Marnetegragene autotemcel

Clinical data
- Trade names: Kresladi
- Other names: RP-L201, Ladicell
- AHFS/Drugs.com: Monograph
- MedlinePlus: a626057
- License data: US DailyMed: Marnetegragene autotemcel;
- Routes of administration: Intravenous infusion
- ATC code: None;

Legal status
- Legal status: US: ℞-only;

Identifiers
- UNII: RD86XHH46N;
- KEGG: D13356;

= Marnetegragene autotemcel =

Gene therapy medication

Marnetegragene autotemcel, sold under the brand name Kresladi, is a gene therapy used for the treatment of severe leukocyte adhesion deficiency type I.

Marnetegragene autotemcel consists of the recipient's hematopoietic (blood) stem cells, which are genetically modified to introduce functional copies of the ITGB2 gene. Following conditioning, a single dose of marnetegragene autotemcel is infused intravenously to address the underlying cause of severe leukocyte adhesion deficiency-1 by restoring CD18 and CD11a cell surface expression in white blood cells, including neutrophils.

Marnetegragene autotemcel was approved for medical use in the United States in March 2026.

== Medical uses ==
Marnetegragene autotemcel is indicated for the treatment of children with severe leukocyte adhesion deficiency I due to biallelic variants in ITGB2 without an available human leukocyte antigen-matched sibling donor for allogeneic hematopoietic stem cell transplant.

== Society and culture ==
=== Legal status ===
Marnetegragene autotemcel was approved for medical use in the United States in March 2026.
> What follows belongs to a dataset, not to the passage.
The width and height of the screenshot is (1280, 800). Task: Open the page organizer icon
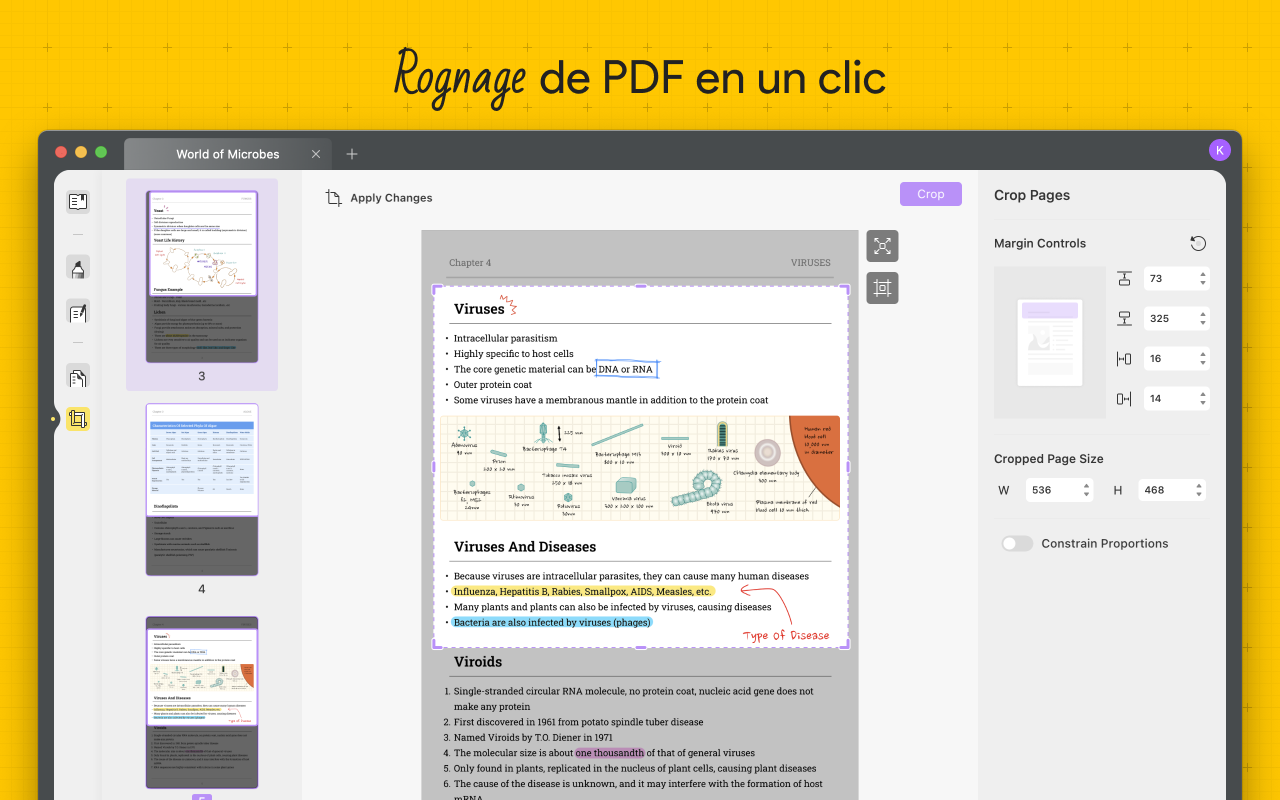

The US Food and Drug Administration (FDA) granted the application for marnetegragene autotemcel orphan drug, rare pediatric disease, regenerative medicine advanced therapy, and fast track designations. The FDA granted accelerated approval of Kresladi to Rocket Pharmaceuticals.

=== Names ===
Marnetegragene autotemcel is the international nonproprietary name.

Marnetegragene autotemcel is sold under the brand name Kresladi.